(Collected data entries)

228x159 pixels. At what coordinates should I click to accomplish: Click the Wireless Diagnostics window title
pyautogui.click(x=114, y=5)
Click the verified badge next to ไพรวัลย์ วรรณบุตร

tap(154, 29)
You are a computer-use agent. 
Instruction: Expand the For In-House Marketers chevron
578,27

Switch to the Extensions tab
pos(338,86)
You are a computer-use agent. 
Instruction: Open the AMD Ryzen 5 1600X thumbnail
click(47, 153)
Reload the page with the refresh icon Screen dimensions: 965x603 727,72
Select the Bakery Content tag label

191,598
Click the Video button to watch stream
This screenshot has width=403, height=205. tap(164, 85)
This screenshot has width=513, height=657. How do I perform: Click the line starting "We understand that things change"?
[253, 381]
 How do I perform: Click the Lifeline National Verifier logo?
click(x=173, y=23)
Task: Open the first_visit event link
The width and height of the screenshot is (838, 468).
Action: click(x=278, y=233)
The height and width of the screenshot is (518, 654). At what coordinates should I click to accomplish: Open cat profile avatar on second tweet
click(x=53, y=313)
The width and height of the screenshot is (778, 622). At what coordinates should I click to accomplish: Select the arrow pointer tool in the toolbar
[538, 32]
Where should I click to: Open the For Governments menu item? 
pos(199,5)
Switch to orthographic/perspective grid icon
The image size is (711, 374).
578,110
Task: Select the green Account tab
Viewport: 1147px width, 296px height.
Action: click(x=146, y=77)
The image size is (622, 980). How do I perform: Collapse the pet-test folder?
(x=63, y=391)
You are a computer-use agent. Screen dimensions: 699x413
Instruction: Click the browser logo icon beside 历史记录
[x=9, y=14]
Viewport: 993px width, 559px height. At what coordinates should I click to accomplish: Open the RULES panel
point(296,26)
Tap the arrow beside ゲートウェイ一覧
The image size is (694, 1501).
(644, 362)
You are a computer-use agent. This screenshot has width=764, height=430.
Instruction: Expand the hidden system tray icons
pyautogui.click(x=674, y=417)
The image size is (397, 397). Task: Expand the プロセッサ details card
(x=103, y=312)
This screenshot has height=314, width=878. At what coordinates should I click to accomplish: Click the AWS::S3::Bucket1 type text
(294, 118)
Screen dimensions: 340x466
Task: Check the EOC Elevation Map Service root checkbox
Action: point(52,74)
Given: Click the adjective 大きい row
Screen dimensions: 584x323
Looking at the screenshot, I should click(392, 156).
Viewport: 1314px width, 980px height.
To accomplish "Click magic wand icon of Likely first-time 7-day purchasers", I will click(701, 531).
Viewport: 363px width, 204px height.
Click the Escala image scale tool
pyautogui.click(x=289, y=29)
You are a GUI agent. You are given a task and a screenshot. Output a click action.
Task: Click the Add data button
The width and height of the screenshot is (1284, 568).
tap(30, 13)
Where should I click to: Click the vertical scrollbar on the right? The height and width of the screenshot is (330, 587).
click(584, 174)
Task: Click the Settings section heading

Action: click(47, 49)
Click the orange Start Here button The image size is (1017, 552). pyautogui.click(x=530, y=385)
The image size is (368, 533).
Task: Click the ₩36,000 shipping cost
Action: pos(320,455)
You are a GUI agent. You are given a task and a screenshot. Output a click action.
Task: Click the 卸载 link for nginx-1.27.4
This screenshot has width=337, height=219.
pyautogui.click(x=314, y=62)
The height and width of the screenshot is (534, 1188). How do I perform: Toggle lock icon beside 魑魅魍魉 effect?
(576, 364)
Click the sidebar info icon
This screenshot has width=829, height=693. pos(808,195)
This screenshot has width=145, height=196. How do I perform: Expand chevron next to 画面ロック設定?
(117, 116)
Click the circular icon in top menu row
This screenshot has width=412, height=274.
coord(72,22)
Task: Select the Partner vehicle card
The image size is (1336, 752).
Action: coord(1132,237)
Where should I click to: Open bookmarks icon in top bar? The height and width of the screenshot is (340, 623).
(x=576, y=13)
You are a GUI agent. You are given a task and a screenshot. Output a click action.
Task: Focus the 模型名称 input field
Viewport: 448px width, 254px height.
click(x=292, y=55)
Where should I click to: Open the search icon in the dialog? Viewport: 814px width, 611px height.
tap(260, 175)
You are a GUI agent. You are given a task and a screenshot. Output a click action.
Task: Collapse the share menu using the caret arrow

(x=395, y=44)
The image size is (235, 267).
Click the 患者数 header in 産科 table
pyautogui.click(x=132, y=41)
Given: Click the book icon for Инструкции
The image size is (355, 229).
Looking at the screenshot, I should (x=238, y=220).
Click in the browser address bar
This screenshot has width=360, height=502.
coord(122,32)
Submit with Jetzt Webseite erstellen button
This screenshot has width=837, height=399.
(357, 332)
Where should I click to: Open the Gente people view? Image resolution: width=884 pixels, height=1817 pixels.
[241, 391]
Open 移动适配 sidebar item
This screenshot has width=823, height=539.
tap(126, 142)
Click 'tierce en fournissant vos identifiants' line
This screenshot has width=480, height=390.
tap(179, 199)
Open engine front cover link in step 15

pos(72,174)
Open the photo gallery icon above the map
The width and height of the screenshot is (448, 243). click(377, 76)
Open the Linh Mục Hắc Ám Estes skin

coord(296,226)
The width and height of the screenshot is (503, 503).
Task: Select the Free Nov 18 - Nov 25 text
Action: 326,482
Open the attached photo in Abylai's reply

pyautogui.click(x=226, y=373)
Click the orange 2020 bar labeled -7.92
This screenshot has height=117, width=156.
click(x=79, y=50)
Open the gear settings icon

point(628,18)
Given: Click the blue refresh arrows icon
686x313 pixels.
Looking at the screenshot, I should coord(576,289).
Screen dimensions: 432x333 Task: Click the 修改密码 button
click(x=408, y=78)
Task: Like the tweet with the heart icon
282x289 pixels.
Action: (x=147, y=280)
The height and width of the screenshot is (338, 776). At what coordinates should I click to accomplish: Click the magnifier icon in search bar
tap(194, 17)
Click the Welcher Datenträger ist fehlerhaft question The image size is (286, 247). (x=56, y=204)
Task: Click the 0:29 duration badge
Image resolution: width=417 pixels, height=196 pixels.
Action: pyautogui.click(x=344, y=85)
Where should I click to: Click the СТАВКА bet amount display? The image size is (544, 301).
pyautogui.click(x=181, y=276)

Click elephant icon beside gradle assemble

- **Directions for this task**
Go through the entries. Report every line that contains the word "computer".

- **Output for this task**
You are a computer-use agent. 
You are a computer-use agent. 
You are a computer-use agent. Screen dimensions: 699x413
You are a computer-use agent. This screenshot has width=764, height=430.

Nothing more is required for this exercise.